Exercise description: All lines below between the line with "in Platinum plan" and the line with "Open Pending Home Sales m/m event", including both, must be copied exactly, and the pictures must be omitted.

--- Information supplied Enclosed Below ---

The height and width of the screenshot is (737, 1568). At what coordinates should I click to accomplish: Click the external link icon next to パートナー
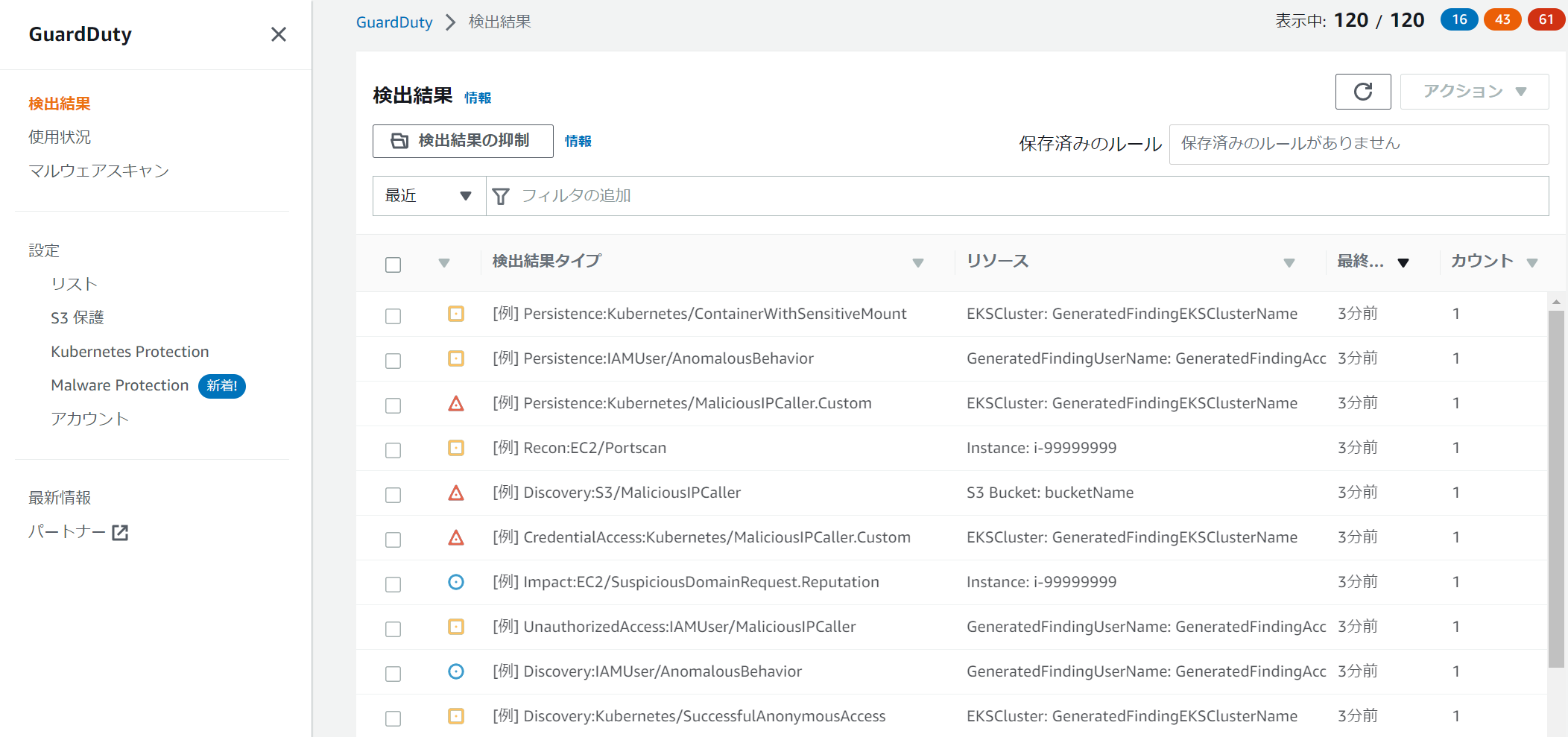120,532
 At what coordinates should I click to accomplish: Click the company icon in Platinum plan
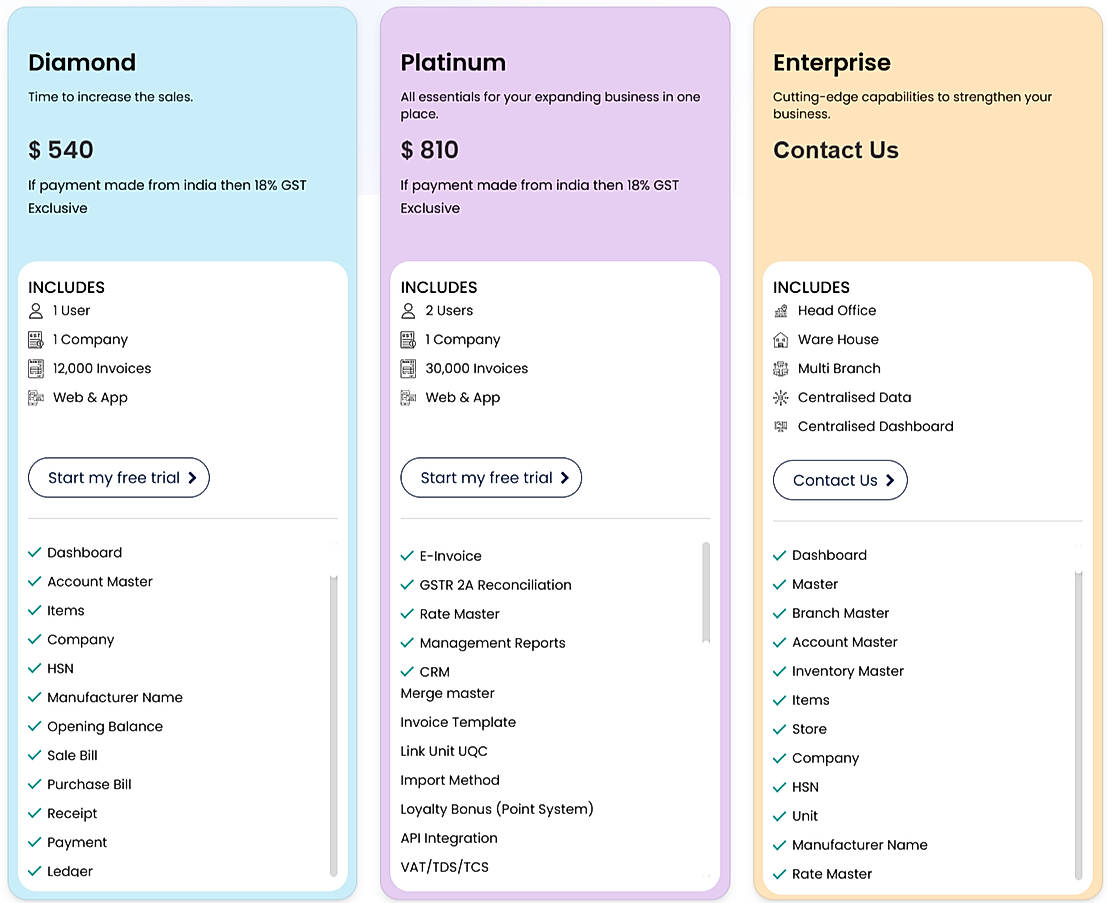tap(408, 340)
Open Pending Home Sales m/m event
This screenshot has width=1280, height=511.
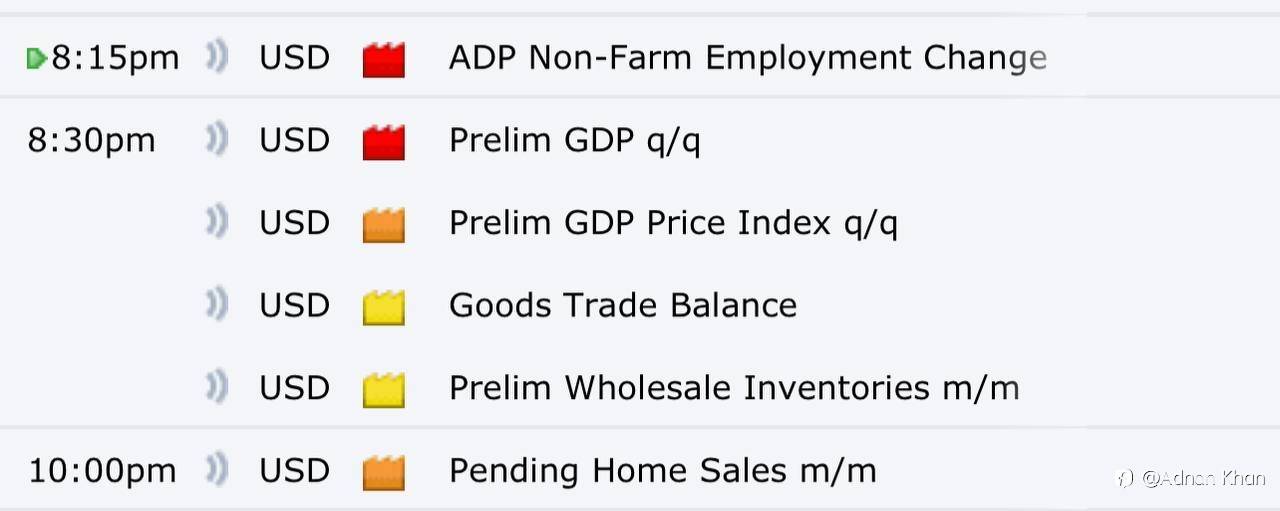click(x=662, y=470)
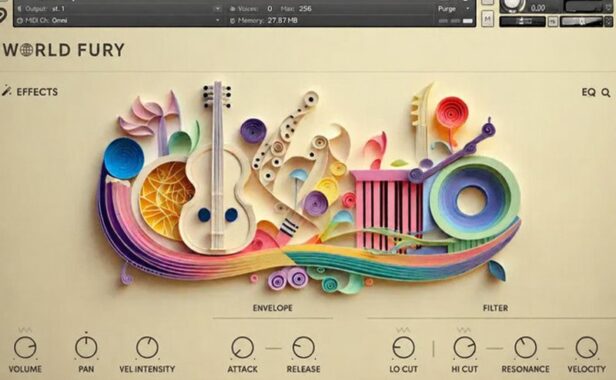Click the modulation wave icon above Hi Cut
This screenshot has height=380, width=616.
[464, 330]
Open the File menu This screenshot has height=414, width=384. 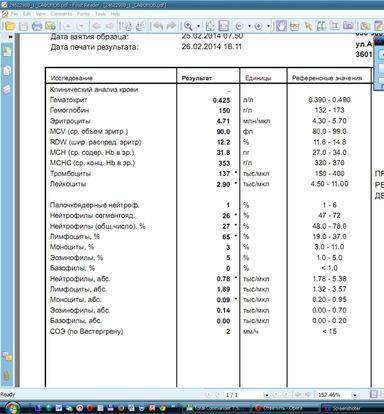tap(14, 14)
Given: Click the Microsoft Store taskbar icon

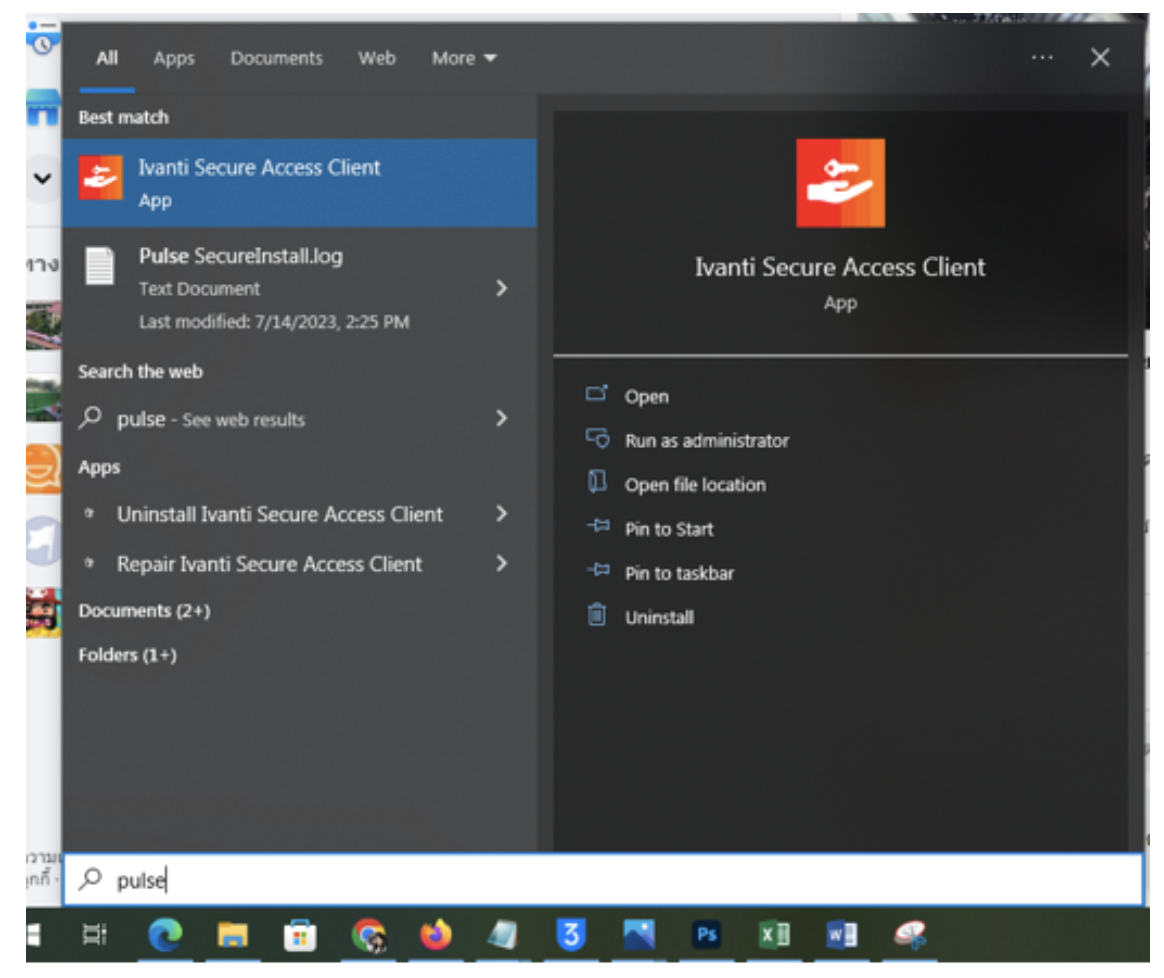Looking at the screenshot, I should pos(300,935).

--- End of Enclosed Information supplied ---

Exercise answer:
 At what coordinates should I click to accomplish: Click the company icon in Platinum plan
tap(408, 340)
Open Pending Home Sales m/m event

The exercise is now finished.